The exhibition is accompanied by a catalogue published by Fonds Mercator with texts by Devrim Bayar, Juliette Desorgues, Alison Gingeras, Xander Karskens and Niña Weijers.
Supported by The Mondriaan Fund, The Tyrer Charitable Trust, Pippy Houldsworth Gallery, The Dutch Embassy, London, Dürst Britt & Mayhew, Gallery.
Anathemata
October 9, 2021–February 6, 2022
Anathemata is a study in corporeal epic poetry within a triad of 20th-century avant-garde artists, Antonin Artaud, Pierre Guyotat and David E. Jones, whose narratives tell of war and desire, personal fragmentation and transcendence, disfiguration and cataclysmic incantation.
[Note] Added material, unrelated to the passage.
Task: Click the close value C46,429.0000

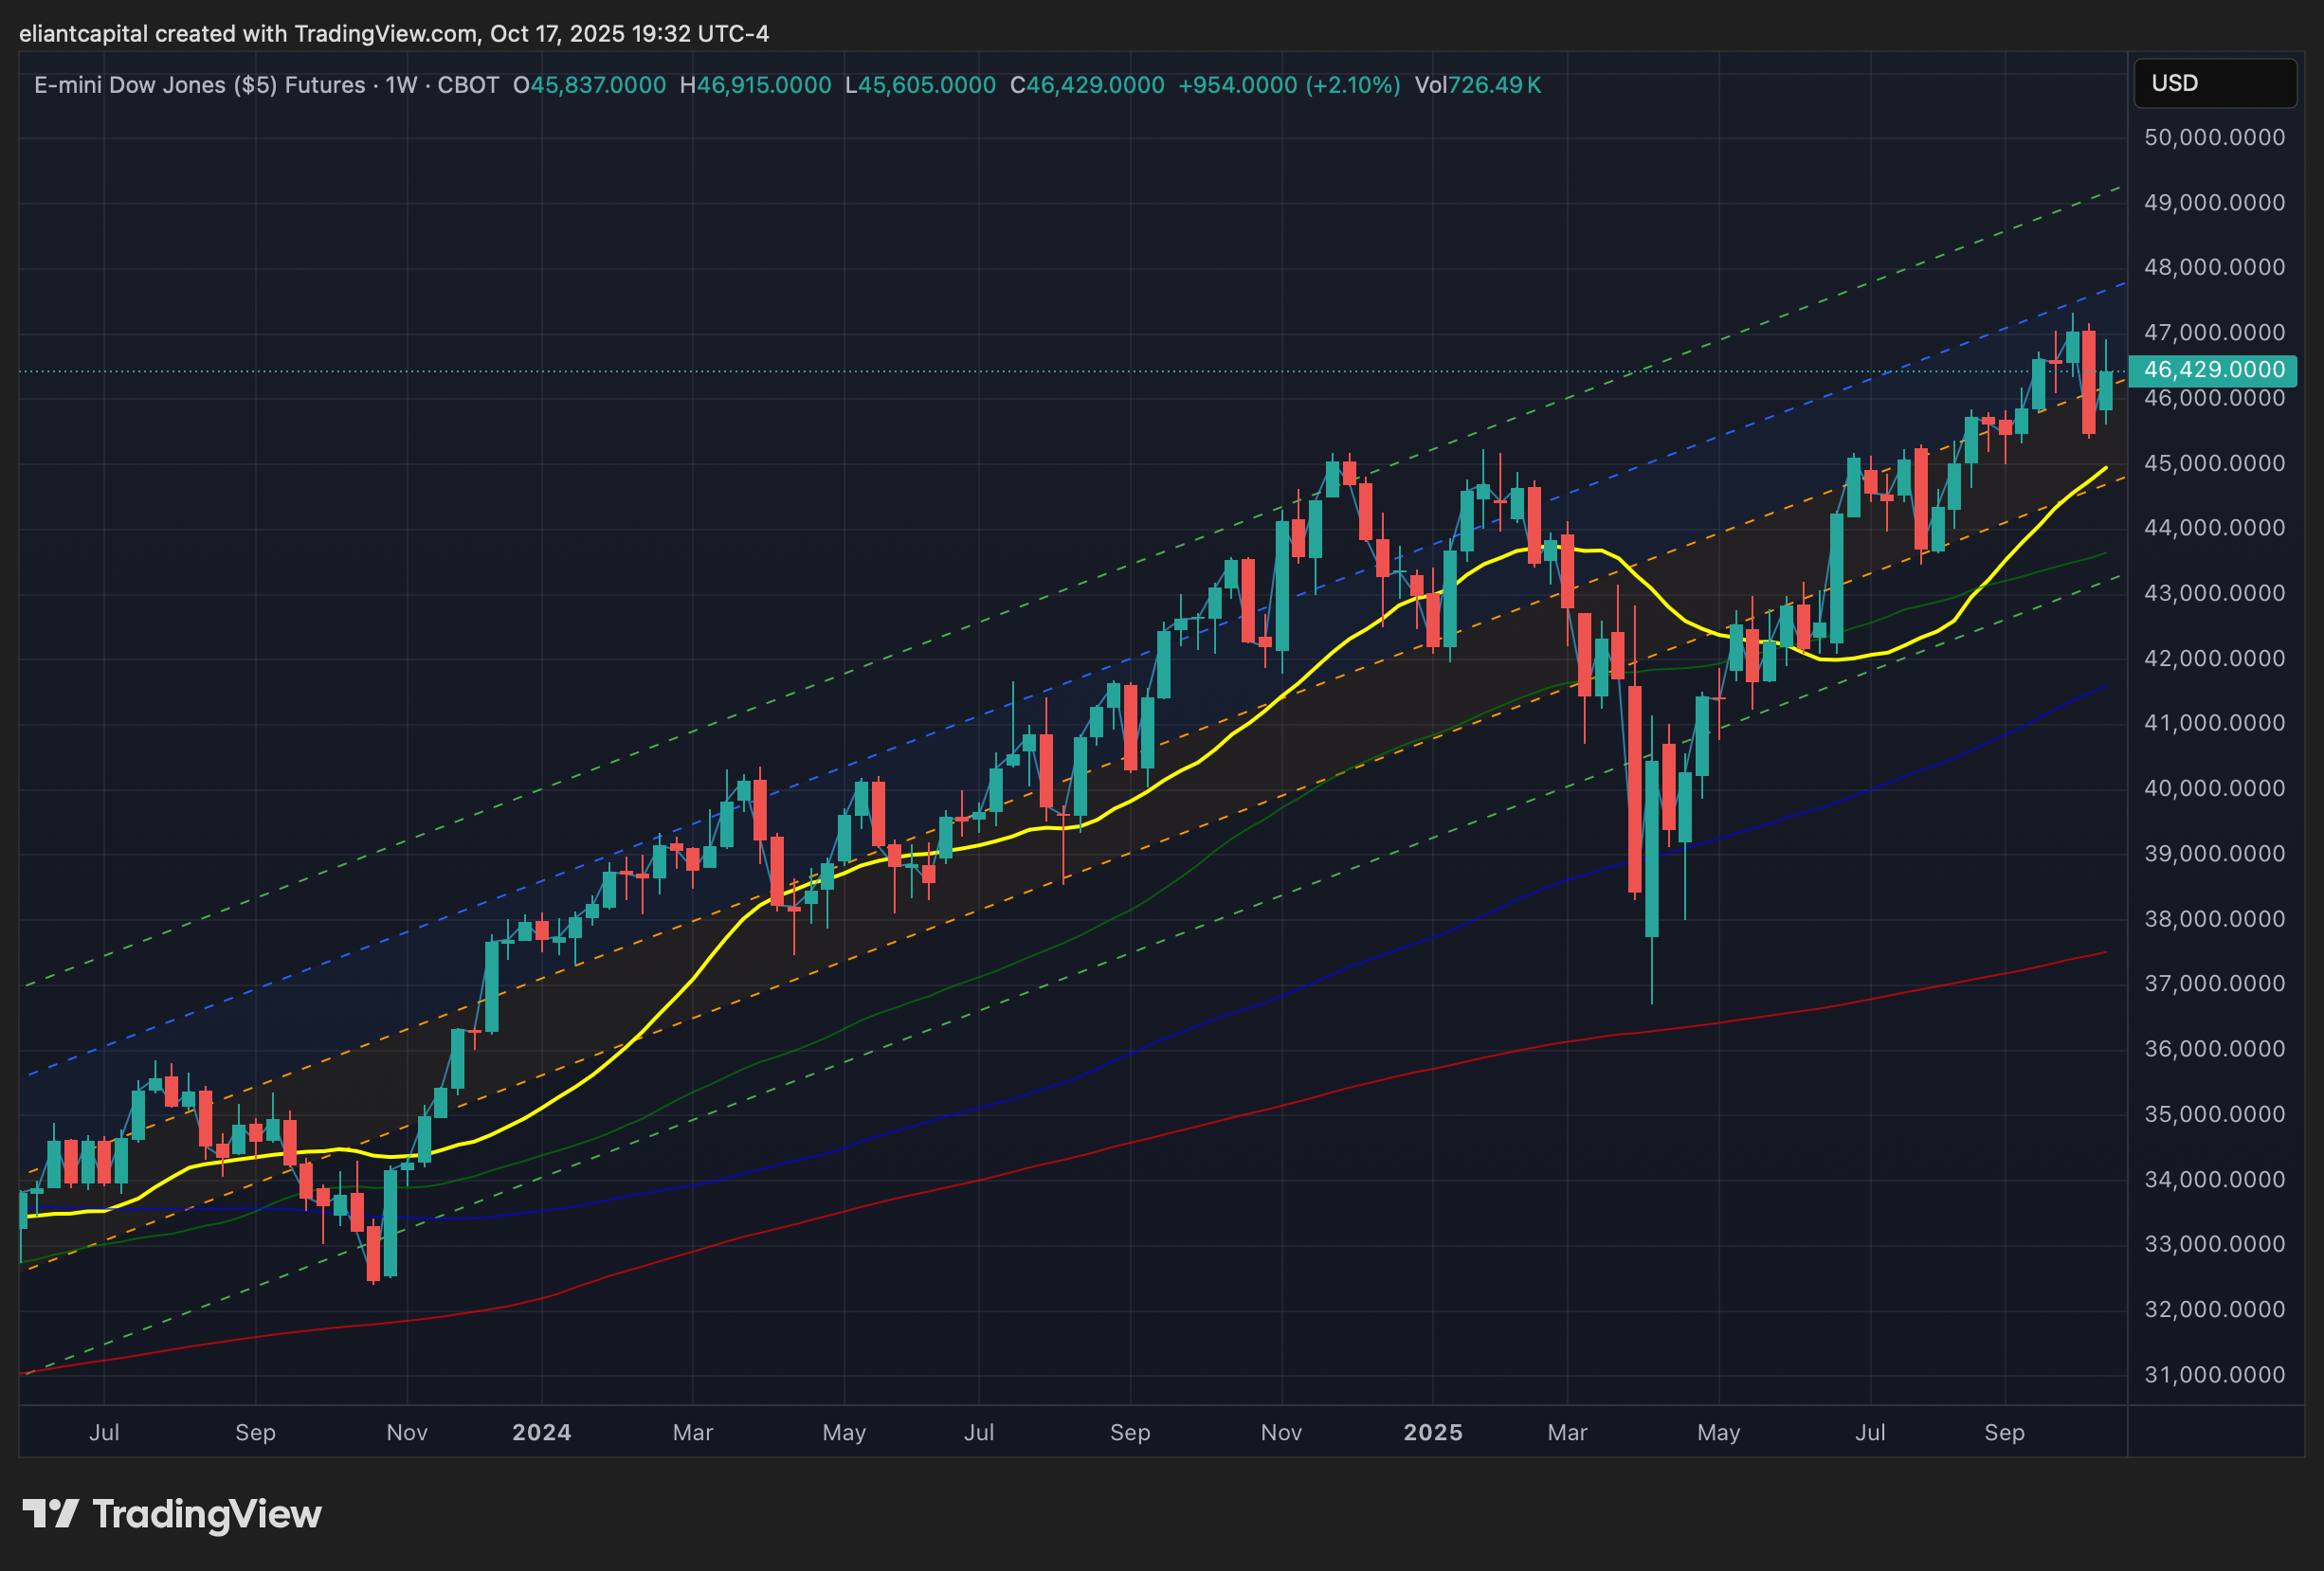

Their work will be interlaced through a display of manuscripts, drawings, sound and video and presented in dialogue with works by contemporary artists such as Paul-Alexandre Islas and James Richards. The exhibition title is borrowed from David E. Jones’s eponymous poem published in 1952. Considered Jones’ seminal work, Anathemata narrates the thought processes of a cambrophile over the span of roughly seven seconds at an English Catholic Mass using old, middle and early modern English, Welsh, and Latin, moving freely between Iron Age Cornwall, Tudor London, Penda’s Mercia or the Welsh “Otherworld.”
Curated by Pierre-Alexandre Mateos and Charles Teyssou, a curatorial duo based in Paris, France.
Supported by Fluxus Arts Projects and The Moondance Foundation.
Writing commissions
Starting in September 2021, MOSTYN will launch a series of writing commissions by contemporary writers and poets such as Roy Claire Potter, Dylan Huw, Reba Maybury and Nat Raha.